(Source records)

================================

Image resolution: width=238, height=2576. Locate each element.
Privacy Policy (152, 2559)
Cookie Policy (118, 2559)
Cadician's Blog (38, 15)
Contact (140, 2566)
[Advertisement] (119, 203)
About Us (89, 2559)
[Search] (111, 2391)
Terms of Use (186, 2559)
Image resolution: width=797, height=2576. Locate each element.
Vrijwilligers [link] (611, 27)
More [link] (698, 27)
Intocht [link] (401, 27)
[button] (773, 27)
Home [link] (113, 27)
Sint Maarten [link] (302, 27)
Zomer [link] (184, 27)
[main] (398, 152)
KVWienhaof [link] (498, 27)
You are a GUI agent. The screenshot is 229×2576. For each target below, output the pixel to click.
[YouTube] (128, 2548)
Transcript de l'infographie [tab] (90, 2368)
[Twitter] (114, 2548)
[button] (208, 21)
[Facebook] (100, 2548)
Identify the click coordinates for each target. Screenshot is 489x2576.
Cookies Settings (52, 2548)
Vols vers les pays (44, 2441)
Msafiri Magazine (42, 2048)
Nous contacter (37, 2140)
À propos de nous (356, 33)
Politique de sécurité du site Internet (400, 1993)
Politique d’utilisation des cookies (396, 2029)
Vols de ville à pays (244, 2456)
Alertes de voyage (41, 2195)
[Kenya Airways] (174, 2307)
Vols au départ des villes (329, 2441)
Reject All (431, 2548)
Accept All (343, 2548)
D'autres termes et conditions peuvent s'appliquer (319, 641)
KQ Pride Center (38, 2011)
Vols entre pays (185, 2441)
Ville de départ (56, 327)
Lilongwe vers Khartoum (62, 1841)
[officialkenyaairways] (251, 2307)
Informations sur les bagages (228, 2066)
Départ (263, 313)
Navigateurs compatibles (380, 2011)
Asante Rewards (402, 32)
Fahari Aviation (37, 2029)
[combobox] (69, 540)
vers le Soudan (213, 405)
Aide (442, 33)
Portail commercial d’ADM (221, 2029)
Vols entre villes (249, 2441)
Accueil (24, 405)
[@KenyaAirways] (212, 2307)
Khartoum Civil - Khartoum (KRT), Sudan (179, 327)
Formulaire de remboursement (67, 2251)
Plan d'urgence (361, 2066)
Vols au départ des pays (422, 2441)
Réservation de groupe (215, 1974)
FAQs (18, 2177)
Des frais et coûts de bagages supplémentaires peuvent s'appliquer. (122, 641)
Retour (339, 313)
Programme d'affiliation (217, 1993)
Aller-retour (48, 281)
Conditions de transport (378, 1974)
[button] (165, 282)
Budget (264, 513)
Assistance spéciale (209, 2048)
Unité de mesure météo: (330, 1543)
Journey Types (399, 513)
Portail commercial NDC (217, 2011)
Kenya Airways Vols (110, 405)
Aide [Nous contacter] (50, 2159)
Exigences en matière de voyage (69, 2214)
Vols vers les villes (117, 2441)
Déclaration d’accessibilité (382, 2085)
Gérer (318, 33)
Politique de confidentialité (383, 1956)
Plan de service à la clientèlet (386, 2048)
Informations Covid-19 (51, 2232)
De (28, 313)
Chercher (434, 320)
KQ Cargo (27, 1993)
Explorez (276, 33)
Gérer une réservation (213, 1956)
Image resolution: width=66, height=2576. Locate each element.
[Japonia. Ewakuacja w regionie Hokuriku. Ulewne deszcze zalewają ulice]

================================

* [Problem]
What do the lines above say from the one containing "Politique de sécurité" down to the one containing "Gérer une réservation (213, 1956)"? Return them exactly, both end lines included, and only them.

* [Result of this task]
Politique de sécurité du site Internet (400, 1993)
Politique d’utilisation des cookies (396, 2029)
Vols de ville à pays (244, 2456)
Alertes de voyage (41, 2195)
[Kenya Airways] (174, 2307)
Vols au départ des villes (329, 2441)
Reject All (431, 2548)
Accept All (343, 2548)
D'autres termes et conditions peuvent s'appliquer (319, 641)
KQ Pride Center (38, 2011)
Vols entre pays (185, 2441)
Ville de départ (56, 327)
Lilongwe vers Khartoum (62, 1841)
[officialkenyaairways] (251, 2307)
Informations sur les bagages (228, 2066)
Départ (263, 313)
Navigateurs compatibles (380, 2011)
Asante Rewards (402, 32)
Fahari Aviation (37, 2029)
[combobox] (69, 540)
vers le Soudan (213, 405)
Aide (442, 33)
Portail commercial d’ADM (221, 2029)
Vols entre villes (249, 2441)
Accueil (24, 405)
[@KenyaAirways] (212, 2307)
Khartoum Civil - Khartoum (KRT), Sudan (179, 327)
Formulaire de remboursement (67, 2251)
Plan d'urgence (361, 2066)
Vols au départ des pays (422, 2441)
Réservation de groupe (215, 1974)
FAQs (18, 2177)
Des frais et coûts de bagages supplémentaires peuvent s'appliquer. (122, 641)
Retour (339, 313)
Programme d'affiliation (217, 1993)
Aller-retour (48, 281)
Conditions de transport (378, 1974)
[button] (165, 282)
Budget (264, 513)
Assistance spéciale (209, 2048)
Unité de mesure météo: (330, 1543)
Journey Types (399, 513)
Portail commercial NDC (217, 2011)
Kenya Airways Vols (110, 405)
Aide [Nous contacter] (50, 2159)
Exigences en matière de voyage (69, 2214)
Vols vers les villes (117, 2441)
Déclaration d’accessibilité (382, 2085)
Gérer (318, 33)
Politique de confidentialité (383, 1956)
Plan de service à la clientèlet (386, 2048)
Informations Covid-19 (51, 2232)
De (28, 313)
Chercher (434, 320)
KQ Cargo (27, 1993)
Explorez (276, 33)
Gérer une réservation (213, 1956)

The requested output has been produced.